Motivation and Context

How Has This Been / Can This Be Tested?

Screenshots (if appropriate):

Checklist:

I read the CONTRIBUTING document.
I followed the Submitting Code Changes section of CONTRIBUTING document.
I tagged the title correctly (including BUG FIX/FEATURE/MISC/BREAKING)
I updated the documentation accordingly or no change is needed.
I tested my changes and added instructions on how to test it for reviewers.

I have added tests to cover my changes.
All new and existing tests passed.

hughperkins · 2026-03-28T21:40:37Z

Here are the results for this change:

duburcqa · 2026-03-28T21:54:21Z

-                    pid = tid
-                    numel = n_dofs_tile_row * n_dofs_tile_col
-                    while pid < numel:
-                        i_d1_ = pid // n_dofs_tile_col
-                        i_d2_ = pid % n_dofs_tile_col
-                        i_d1 = i_d1_ + i_d1_start
-                        i_d2 = i_d2_ + i_d2_start
-                        if i_d1 >= i_d2:


For the story, doing this was necessary because of a bug on Apple Metal GPU which I think has been fixed since then.

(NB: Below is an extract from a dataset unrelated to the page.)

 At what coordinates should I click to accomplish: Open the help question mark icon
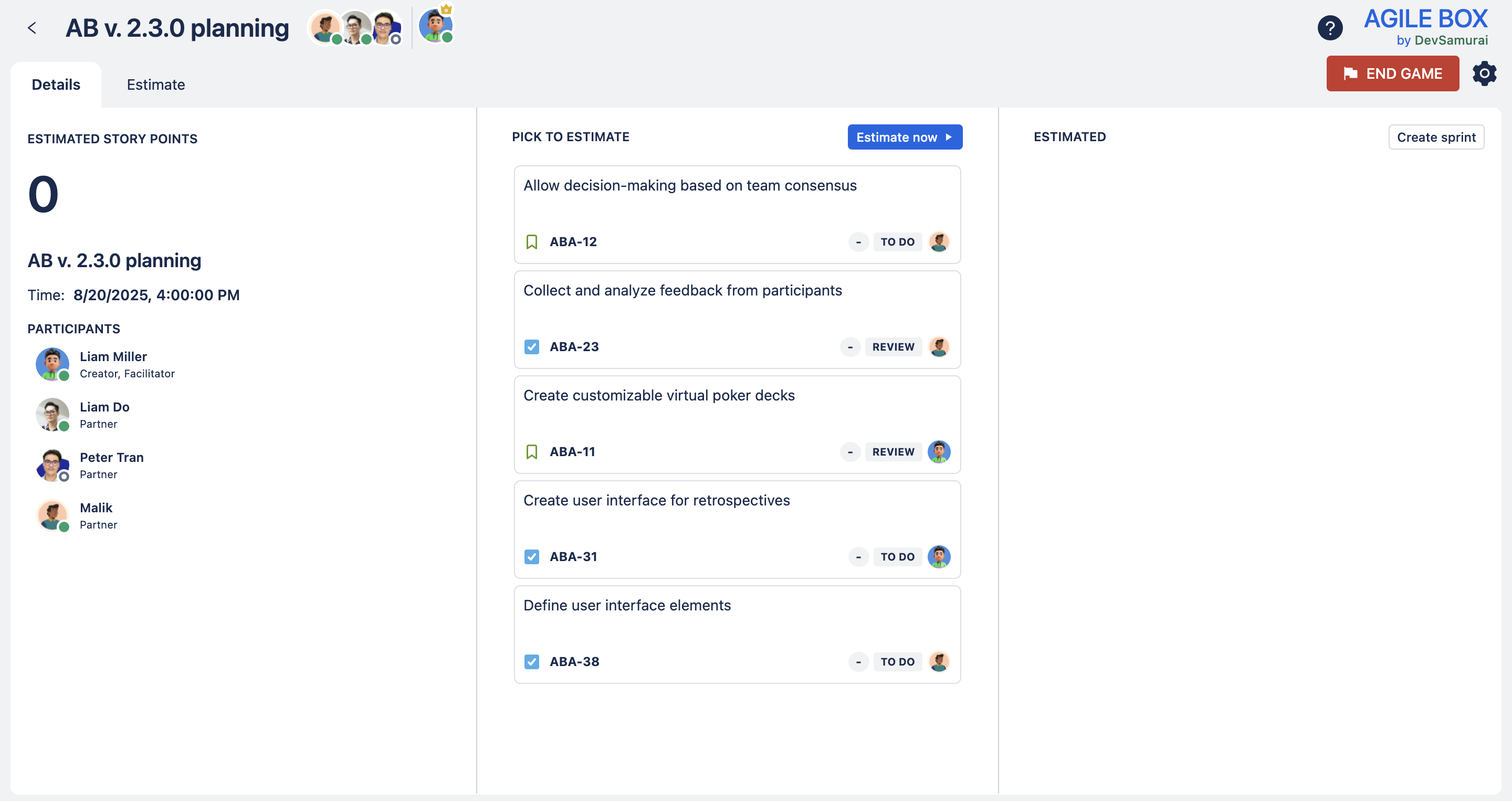point(1329,28)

Could you run all the unit tests and all benchmarks on Apple Metal just to be sure?

like:

pytest -sv tests/test_rigid_physics.py --backend gpu

?

Tests passed:

trying now

pytest -sv -m benchmarks tests/test_rigid_benchmarks.py --backend gpu

Tests failing only on main, or only on the branch:

Only on main (1): • test_kinematic_contact_probe_box_support[0] — f64 not supported Only on branch (2): • test_lidar_cache_offset_parallel_env — f64 not supported • test_elastomer_displacement_sensor_box_sphere[2] — f64 not supported

The failure messages for those t wo above:

FAILED tests/test_sensors.py::test_lidar_cache_offset_parallel_env - RuntimeError: [spirv_ir_builder.cpp:get_primitive_type@307] Type f64 not supported. FAILED tests/test_sensors.py::test_elastomer_displacement_sensor_box_sphere[2] - RuntimeError: [spirv_ir_builder.cpp:get_primitive_type@307] Type f64 not supported.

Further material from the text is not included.